QueryInterface allows Mono's COM interop layer to figure out if a pointer can be cast to a specified type - via behind the scenes magic (and a little code), it enables a dynamic type system. This example is very simple and doesn't use inheritance, but with a complex binding you'll certainly have inheritance, and there is where QueryInterface comes in, for instance allowing for upcasts if your COM class inherits from several different classes.

You'll notice in the C# interface below that it is marked with a Guid - this id is unique to every class, and your C++ class definition should also have the same id. When QueryInterface is invoked, the id argument is the Guid of the type you want to cast to, so you can check if your C++ class is of the correct type by comparing ids, or if it is a subclass and you need to cast the result (or you don't support it at all, in which case you'd return null).

The C# interface

[Guid ("00000000-0000-0000-0000-000000001111")]
[InterfaceType (ComInterfaceType.InterfaceIsUnknown)]
[ComImport()]
public interface COMFile {
  [PreserveSigAttribute]
  [MethodImpl (MethodImplOptions.InternalCall, MethodCodeType = MethodCodeType.Runtime)]
  int Open();

  [PreserveSigAttribute]
  [MethodImpl (MethodImplOptions.InternalCall, MethodCodeType = MethodCodeType.Runtime)]
  int Close();
}

"Wait a minute... where are the 3 methods?", I can hear you thinking. Well, on the C# side you don't need them. The interface is marked ComImport(), so Mono already knows it's a COM class and it will add them for you, no questions asked. The C# interface only needs the definitions of the methods you want to access, and nothing else.

Putting it all together

Now that you have all your definitions in place, the only thing you need is to get a reference to a COMFile object. For this you're going to need to add a P/Invoke call to a C function on your proxy code that gives you a pointer to an instance of that class. You only need to do that for top level objects, because any objects that are returned via COM calls are directly available to you.

C++ proxy library

extern "C" {
  COMFile* getptr() {
    return new COMFile (new File ());
  }
}

C# test app

[DllImport ("myglue")]
[return:MarshalAs(UnmanagedType.Interface)]
static extern COMFile getptr();

public static void Main() {
  COMFile file = getptr();
  int return = file.Open();
  ...
}

And there you go, the "file" variable is now talking to your COM class which is proxying all calls directly to your library. The glue code is very straightforward and can be easily autogenerated.
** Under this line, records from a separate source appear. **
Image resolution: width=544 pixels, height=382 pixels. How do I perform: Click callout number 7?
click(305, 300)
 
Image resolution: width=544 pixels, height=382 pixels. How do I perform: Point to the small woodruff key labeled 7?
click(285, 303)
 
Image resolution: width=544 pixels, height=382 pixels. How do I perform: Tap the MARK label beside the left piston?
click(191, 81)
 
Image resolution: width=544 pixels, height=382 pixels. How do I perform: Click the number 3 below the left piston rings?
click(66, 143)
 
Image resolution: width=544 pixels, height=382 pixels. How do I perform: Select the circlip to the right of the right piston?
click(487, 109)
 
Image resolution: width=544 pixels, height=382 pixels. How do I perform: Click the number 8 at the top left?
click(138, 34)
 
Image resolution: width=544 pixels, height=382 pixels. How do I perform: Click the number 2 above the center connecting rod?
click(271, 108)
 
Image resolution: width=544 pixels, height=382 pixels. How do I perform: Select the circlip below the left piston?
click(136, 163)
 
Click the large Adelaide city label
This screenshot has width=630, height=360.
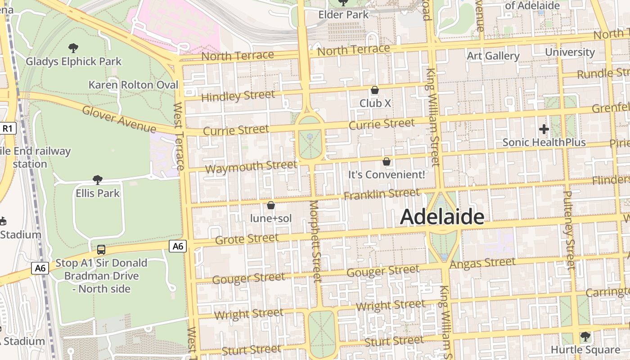[442, 217]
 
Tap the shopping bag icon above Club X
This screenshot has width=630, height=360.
[374, 90]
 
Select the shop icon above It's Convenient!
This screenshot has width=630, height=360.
[386, 161]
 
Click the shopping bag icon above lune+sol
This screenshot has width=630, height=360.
[271, 206]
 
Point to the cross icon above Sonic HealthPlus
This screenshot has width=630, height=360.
[544, 129]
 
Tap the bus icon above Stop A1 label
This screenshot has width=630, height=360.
[101, 249]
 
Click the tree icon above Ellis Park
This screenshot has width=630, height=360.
[97, 180]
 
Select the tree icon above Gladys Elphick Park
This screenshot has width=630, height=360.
[73, 48]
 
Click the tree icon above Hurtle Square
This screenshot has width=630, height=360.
[585, 336]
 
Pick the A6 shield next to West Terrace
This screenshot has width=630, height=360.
[178, 246]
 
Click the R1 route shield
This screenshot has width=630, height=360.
[7, 129]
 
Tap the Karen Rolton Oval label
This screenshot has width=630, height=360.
[133, 85]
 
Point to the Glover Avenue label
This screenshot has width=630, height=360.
[119, 119]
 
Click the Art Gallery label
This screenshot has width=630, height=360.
[493, 56]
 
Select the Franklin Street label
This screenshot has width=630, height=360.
[382, 194]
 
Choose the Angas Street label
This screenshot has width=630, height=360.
[482, 263]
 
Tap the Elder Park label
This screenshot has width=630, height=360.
[343, 14]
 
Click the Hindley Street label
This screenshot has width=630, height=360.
[238, 96]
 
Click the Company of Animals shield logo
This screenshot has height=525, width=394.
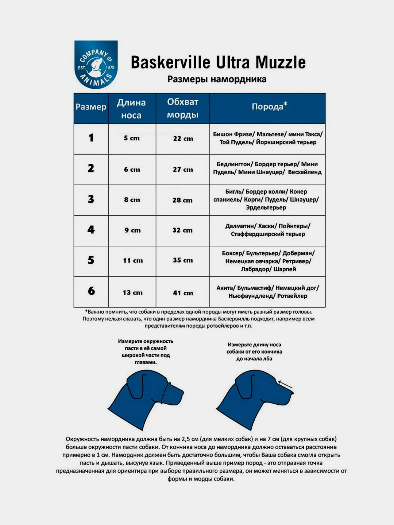tap(96, 64)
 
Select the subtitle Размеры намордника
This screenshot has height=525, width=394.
tap(217, 79)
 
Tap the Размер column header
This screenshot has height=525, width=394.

You can download a complete working sample here:
comtest-0.1.tar.gz
comtestsharp-0.1.tar.gz

Build and install both packages to the same prefix, then go to $prefix/lib/ and do " ln -s comtestsharp/* . ". Then just do"mono comtestsharp.exe" and you should see the output of the Open and Close calls.

Update: BTW, neither QI nor AddRef/Release are actually implemented properly in this little sample. The unused parameter "id" is the Guid that is getting requested, and QI should always check it against the current instance.